Contracts open link to CAC
DOD contracts make middleware available that will enable applications to communicate with the Common Access Card
The Defense Department has announced the award of four contracts for software that will enable applications on users' desktops to communicate with the Common Access Card (CAC).
The Naval Inventory Control Point in Mechanicsburg, Pa., awarded this month four indefinite-delivery, indefinite-quantity contracts valued at as much as $26 million to Datakey Inc., in Burnsville, Minn.; Litronic, a division of SSP Solutions Inc., in Irvine, Calif.; Schlumberger Omnes Inc., in Houston; and Spyrus Inc., in San Jose, Calif.
The companies will provide "middleware" — either software or an application programming interface — that will enable an application to communicate with the CAC, which is DOD's multi-application smart card, said Tom Dickens, chief operating officer of Spyrus.
The companies can sell their products across the department as Defense agencies work to roll out the CACs.
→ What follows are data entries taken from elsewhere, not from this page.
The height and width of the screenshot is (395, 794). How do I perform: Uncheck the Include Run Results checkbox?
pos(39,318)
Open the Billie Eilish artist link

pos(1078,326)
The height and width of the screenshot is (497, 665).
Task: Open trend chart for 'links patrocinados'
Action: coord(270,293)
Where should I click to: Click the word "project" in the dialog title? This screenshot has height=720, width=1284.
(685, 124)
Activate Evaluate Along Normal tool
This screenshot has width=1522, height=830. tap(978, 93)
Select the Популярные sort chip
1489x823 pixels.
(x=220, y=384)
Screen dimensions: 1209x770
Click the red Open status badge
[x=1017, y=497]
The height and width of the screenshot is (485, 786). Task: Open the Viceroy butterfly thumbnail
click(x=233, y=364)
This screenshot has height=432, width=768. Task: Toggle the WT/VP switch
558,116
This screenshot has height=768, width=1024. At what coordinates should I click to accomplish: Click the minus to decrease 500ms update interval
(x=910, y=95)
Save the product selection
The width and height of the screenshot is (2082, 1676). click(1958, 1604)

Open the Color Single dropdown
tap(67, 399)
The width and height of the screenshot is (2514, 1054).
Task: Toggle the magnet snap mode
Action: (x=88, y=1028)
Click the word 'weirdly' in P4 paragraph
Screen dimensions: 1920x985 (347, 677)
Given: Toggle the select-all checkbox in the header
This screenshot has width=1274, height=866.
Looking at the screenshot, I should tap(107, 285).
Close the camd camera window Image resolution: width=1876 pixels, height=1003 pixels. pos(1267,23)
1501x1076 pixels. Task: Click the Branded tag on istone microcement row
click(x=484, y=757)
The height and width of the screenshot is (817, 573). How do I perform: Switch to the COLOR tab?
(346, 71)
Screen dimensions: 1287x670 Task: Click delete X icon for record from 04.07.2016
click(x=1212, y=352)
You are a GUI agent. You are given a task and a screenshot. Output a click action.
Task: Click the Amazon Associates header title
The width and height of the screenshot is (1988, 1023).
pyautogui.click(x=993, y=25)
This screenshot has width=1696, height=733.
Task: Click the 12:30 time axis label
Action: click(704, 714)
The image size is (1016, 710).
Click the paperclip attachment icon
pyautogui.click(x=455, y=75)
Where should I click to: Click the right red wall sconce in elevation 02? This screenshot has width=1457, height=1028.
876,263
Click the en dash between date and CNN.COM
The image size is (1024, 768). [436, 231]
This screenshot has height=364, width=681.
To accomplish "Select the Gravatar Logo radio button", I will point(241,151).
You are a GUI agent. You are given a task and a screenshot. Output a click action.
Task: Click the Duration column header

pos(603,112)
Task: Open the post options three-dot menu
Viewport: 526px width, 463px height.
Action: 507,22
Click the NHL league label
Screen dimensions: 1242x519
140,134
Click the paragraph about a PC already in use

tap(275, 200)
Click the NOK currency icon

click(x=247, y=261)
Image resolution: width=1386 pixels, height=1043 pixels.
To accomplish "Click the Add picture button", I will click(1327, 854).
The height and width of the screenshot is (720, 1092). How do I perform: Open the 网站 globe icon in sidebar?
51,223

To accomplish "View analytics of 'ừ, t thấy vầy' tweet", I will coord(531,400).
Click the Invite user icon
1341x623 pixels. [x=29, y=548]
The smart cards, which are about the size of a credit card, are embedded with a digital certificate that will allow users to encrypt e-mail and gain access to applications.
DOD started handing out the CACs in October 2001 and aims to have more than 4 million cards distributed by 2004.
Carl Boecher, president and chief executive officer of Datakey, said that it is much more secure to store the certificate on the smart card. Digital certificates that are stored on the hard drive of a PC are much more susceptible to being cracked.